Chapitre – 1 : L'obstination du Roi

Le poing s'abattit sur la table avec force. Le choc sembla faire onduler les dix-huit bannières qui ornaient le demi-cercle la salle de conseil, puis un silence pesant s'installa. Certains des hommes autour de la table s'agitaient nerveusement sur leur siège. L'empereur posa son regard d'acier sur les membres de l'assemblée, dix-sept comtes réunis autour d'une immense table de marbre rose.

— Non.

Bien que prononcée d'une voix posée, la négation du roi résonna dans l'enceinte des murs de l'ancienne salle. Les dirigeants de tous les comtés de l'Empire étaient réunis depuis deux jours pour discuter du front de l'Est. Personne n'osait parler. Même le comte de Montgéron, qui était d'habitude si sarcastique.
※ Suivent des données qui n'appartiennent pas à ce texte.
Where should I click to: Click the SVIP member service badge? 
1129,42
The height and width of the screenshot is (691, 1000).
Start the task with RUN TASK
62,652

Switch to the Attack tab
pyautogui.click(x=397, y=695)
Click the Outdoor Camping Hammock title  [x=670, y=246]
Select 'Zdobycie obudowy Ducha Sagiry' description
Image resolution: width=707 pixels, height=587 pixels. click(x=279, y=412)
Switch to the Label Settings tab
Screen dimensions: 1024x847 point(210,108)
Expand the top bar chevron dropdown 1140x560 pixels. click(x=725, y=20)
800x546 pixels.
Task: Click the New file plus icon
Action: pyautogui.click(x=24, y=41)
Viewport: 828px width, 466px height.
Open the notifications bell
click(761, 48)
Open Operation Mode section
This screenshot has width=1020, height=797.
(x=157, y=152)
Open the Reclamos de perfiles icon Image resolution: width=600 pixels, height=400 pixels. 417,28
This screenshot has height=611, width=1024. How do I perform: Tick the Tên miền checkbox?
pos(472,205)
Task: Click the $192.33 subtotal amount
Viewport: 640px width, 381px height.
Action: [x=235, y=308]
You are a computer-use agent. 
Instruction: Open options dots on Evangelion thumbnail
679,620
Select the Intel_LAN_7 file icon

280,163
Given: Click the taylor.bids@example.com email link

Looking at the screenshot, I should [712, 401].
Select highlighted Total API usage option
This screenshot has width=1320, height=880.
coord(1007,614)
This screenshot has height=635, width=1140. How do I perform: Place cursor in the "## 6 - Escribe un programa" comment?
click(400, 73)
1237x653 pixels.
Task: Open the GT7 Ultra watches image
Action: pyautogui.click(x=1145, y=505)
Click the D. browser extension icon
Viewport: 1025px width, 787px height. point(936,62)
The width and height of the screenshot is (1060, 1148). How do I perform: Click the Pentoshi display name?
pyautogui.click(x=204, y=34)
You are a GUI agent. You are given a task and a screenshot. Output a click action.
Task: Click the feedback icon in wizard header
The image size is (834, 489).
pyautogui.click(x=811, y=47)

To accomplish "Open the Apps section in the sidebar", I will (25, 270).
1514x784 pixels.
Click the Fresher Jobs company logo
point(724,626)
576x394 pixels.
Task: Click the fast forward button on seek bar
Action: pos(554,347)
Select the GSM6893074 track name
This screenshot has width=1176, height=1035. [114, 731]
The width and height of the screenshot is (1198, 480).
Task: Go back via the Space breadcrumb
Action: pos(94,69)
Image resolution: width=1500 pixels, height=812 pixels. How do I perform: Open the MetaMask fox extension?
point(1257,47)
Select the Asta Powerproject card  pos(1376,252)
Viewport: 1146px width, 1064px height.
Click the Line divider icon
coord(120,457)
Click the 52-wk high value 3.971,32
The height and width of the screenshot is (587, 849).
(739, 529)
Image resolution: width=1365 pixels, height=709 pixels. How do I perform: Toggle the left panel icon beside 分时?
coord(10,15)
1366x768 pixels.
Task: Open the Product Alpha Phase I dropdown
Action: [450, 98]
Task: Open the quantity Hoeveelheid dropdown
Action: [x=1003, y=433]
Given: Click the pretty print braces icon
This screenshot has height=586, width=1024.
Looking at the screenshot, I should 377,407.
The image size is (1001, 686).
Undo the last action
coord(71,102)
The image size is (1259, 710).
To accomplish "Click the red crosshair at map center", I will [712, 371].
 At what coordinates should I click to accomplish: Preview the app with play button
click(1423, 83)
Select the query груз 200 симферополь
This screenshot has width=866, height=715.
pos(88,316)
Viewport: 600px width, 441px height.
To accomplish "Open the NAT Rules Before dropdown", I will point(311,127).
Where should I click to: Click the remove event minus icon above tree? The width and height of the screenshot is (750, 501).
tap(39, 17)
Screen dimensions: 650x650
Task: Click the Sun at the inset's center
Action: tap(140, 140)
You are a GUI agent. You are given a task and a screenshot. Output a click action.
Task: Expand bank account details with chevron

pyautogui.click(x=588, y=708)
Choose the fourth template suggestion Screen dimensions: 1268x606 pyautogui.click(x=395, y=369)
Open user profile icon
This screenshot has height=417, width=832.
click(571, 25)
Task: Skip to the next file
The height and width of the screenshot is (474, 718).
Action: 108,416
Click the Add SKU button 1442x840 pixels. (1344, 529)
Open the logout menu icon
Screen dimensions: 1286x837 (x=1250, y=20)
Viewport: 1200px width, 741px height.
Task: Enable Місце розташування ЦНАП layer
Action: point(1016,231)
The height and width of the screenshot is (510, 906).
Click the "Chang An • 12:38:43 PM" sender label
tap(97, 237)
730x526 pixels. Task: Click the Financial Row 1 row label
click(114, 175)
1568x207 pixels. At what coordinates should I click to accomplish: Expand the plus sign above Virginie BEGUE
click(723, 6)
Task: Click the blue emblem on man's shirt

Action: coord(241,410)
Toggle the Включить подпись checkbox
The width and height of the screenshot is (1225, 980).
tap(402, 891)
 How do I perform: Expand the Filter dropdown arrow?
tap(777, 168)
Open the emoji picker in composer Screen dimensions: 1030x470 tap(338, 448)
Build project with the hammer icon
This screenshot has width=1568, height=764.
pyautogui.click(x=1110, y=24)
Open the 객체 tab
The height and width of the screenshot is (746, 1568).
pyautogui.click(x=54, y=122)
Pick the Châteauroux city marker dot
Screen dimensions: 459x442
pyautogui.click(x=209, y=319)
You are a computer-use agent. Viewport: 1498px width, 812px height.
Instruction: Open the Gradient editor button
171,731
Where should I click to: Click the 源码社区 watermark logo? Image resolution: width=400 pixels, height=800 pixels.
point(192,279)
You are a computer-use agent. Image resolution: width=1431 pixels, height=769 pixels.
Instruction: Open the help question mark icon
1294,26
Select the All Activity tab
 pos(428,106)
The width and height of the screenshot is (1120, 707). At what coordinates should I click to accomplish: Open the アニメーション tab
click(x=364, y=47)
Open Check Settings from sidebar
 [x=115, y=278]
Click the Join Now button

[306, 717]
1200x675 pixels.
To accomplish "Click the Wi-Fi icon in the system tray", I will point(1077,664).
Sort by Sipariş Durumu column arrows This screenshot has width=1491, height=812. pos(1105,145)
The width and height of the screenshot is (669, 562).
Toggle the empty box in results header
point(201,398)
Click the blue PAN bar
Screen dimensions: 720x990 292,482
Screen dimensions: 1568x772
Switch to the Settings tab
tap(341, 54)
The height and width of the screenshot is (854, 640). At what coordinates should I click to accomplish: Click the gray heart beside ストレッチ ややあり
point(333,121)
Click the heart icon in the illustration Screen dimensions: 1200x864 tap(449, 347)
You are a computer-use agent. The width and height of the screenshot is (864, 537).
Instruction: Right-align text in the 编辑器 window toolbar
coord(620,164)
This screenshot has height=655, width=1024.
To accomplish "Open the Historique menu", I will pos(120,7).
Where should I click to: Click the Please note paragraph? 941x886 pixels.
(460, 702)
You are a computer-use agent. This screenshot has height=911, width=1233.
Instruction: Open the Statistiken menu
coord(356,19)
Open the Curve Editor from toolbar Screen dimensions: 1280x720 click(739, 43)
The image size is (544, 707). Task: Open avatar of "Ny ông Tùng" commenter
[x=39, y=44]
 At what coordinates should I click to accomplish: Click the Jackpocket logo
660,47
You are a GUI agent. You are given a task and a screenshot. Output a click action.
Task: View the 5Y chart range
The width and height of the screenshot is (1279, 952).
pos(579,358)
— Non, répéta-t-il. Le vote a tranché, et nous ne demanderons aucune aide aux races extérieures. Et les elfes en font partie.

Il conclut sa phrase en jetant un très bref coup d'œil en direction de trois hommes qui manifestement n'approuvaient pas la décision.

— Nous nous en tiendrons aux mesures débattues et choisies hier. Une levée de dix milles hommes sera lancée à travers l'Empire, dès la fin de cette réunion.

Tandis qu'il parlait, deux secrétaires s'avancèrent et distribuèrent un avis de recrutement à chaque membre du conseil.

— Sur ces parchemins vous trouverez le nombre de troupes que chaque royaume doit avoir enrôlé avant la date indiquée en fin de message. Je vous rappelle que le nombre choisi tient compte de la population de votre comté ainsi que de son exposition au front. La deuxième section traite de l'aide impériale qui sera accordée, en fonction de…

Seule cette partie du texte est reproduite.